(PROVIDED ENTRIES Opens)

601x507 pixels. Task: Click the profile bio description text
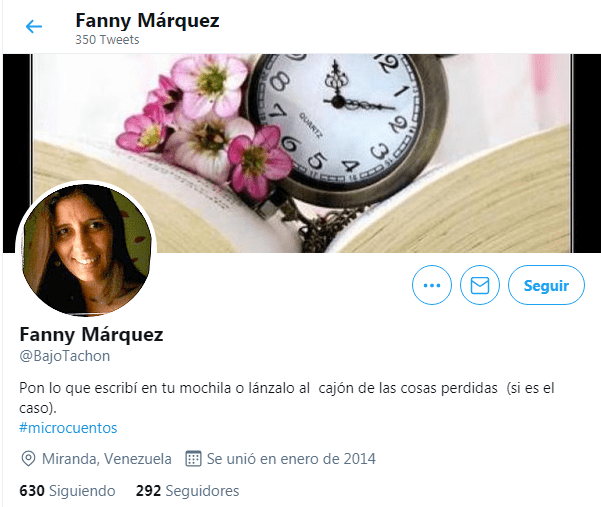287,398
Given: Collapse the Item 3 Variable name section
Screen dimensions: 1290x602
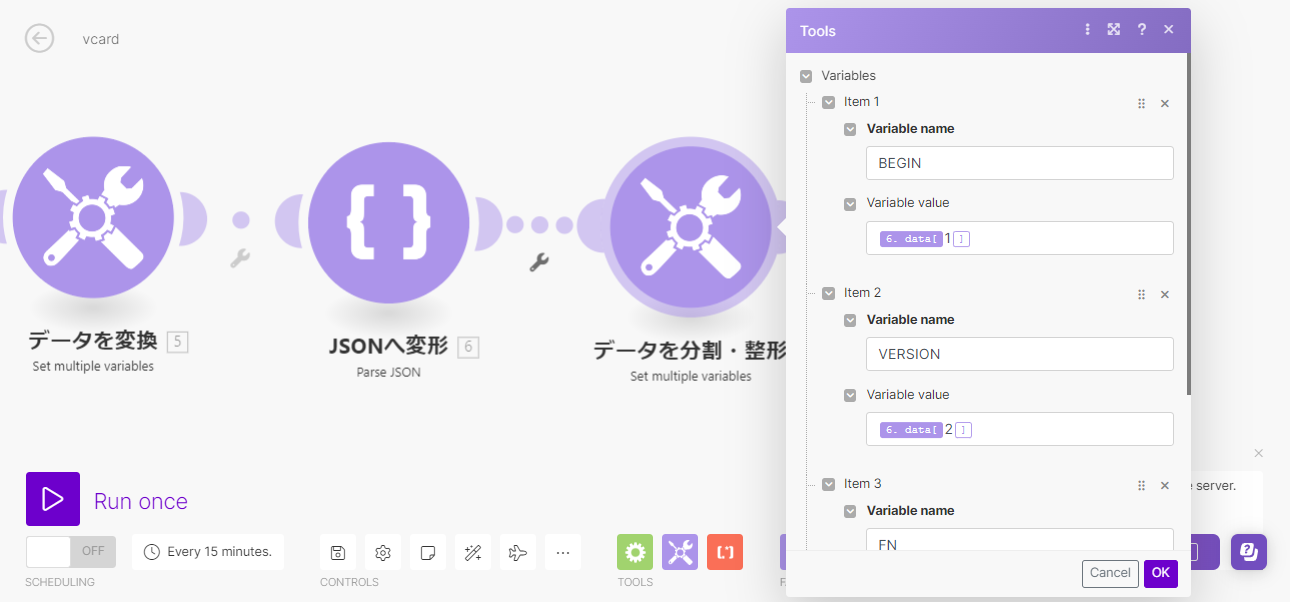Looking at the screenshot, I should (850, 510).
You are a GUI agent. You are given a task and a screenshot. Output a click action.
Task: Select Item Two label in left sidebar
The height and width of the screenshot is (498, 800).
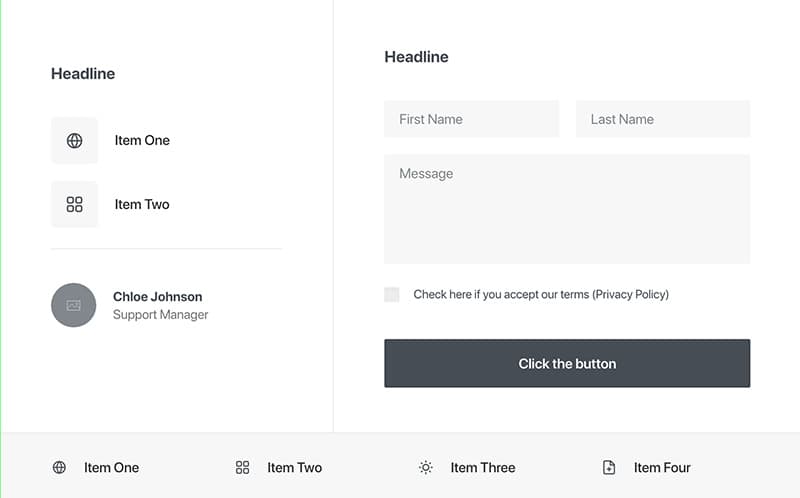coord(142,205)
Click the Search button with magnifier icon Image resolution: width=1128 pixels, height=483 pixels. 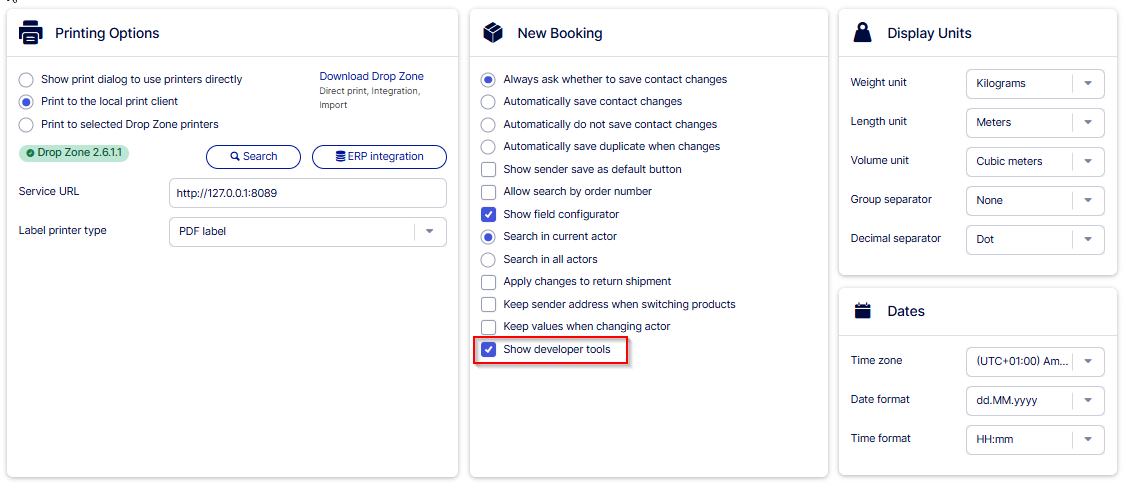click(253, 157)
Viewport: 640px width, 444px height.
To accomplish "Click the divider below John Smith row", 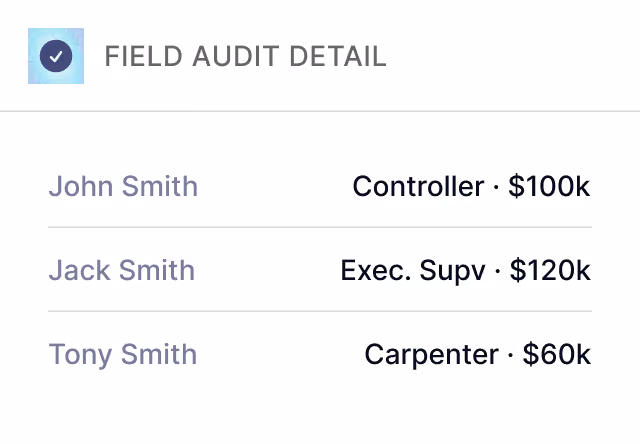I will click(x=320, y=227).
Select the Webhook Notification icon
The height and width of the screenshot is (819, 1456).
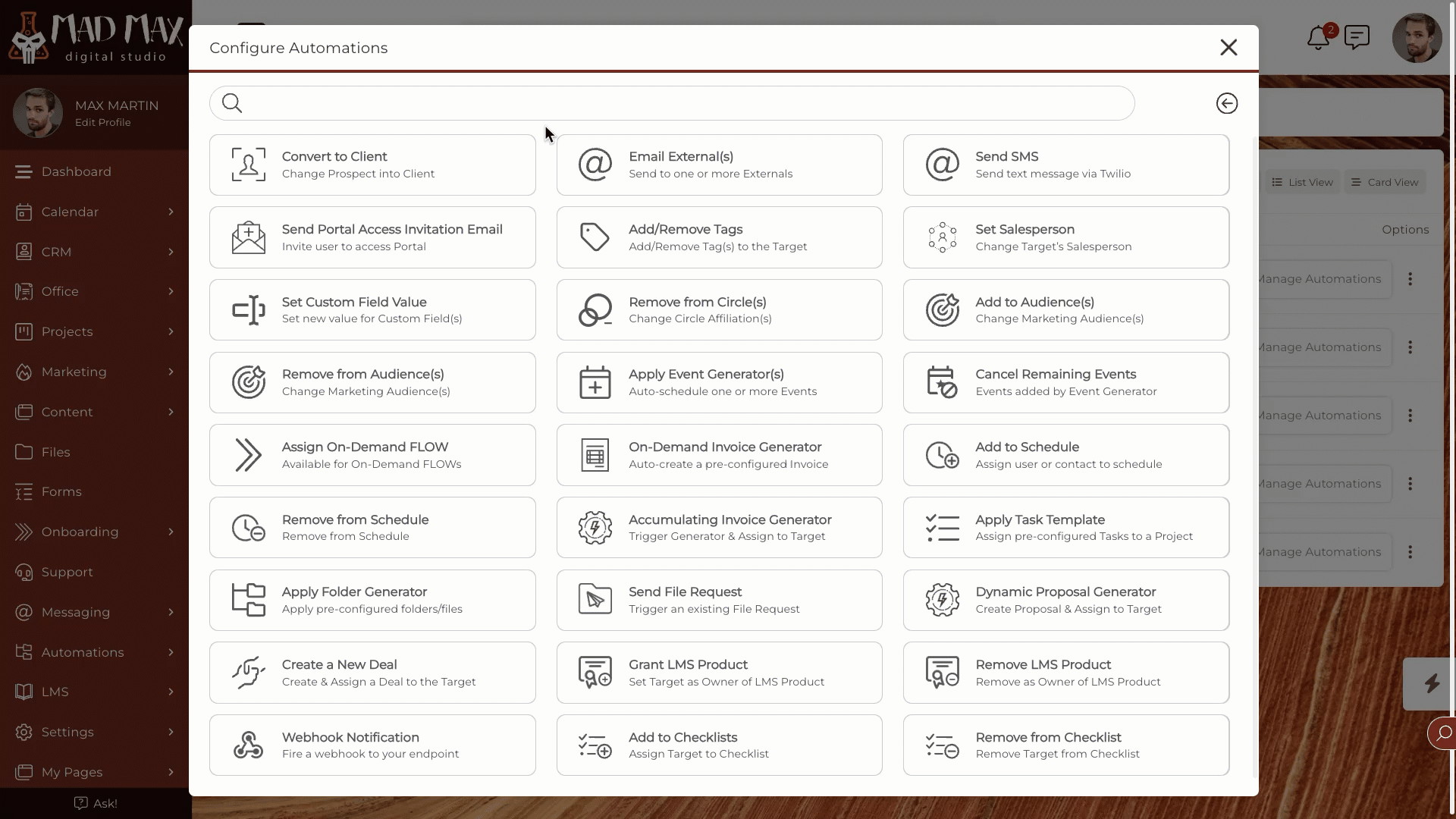click(x=248, y=744)
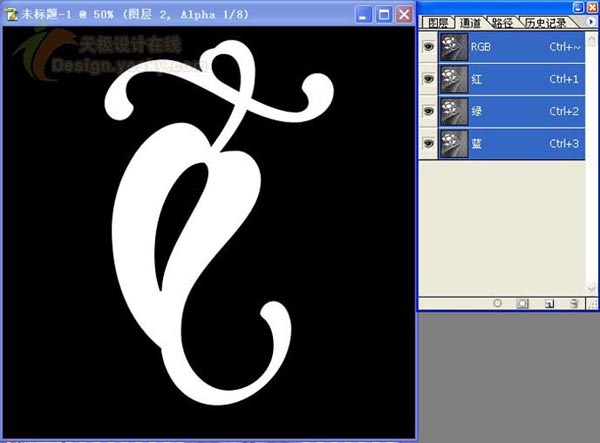Select the 蓝 channel thumbnail
The image size is (600, 443).
455,144
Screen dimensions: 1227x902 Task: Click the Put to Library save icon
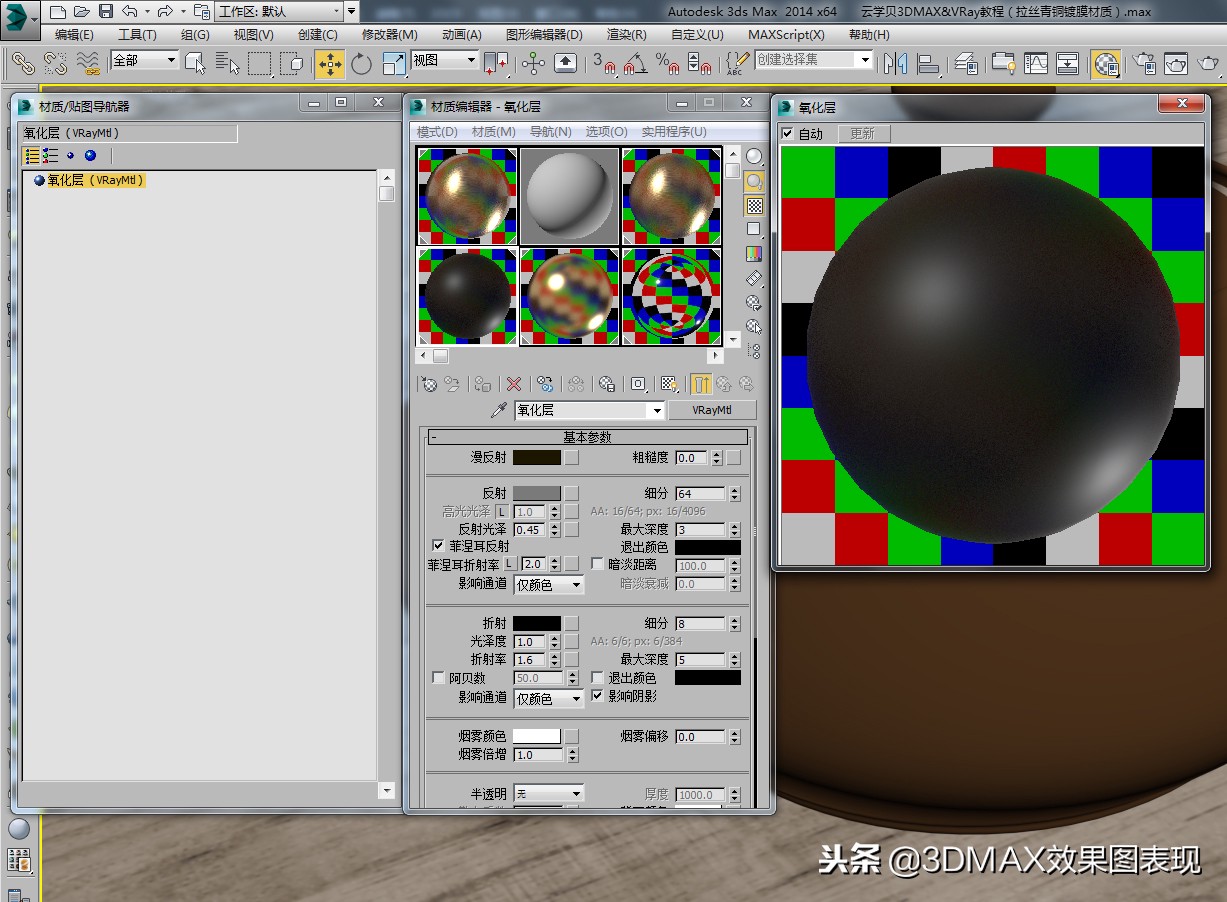(607, 384)
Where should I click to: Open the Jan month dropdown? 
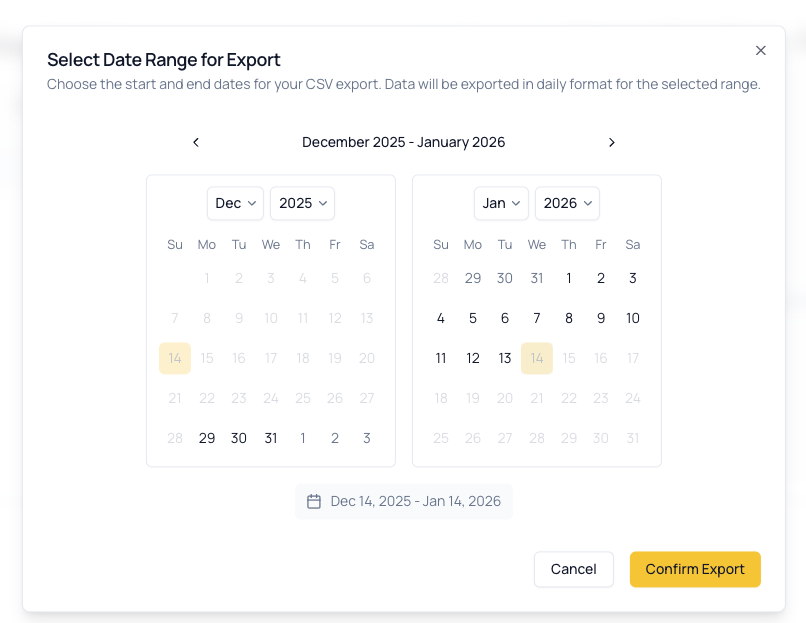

(PROVIDED ENTRIES Closes)

> [WHAT NEEDS TO BE DONE]
Collect the complete line wherever the string "Item" appears in the records.

> [WRITTEN REPLY]
Given: Collapse the Item 3 Variable name section
Task: Select Item Two label in left sidebar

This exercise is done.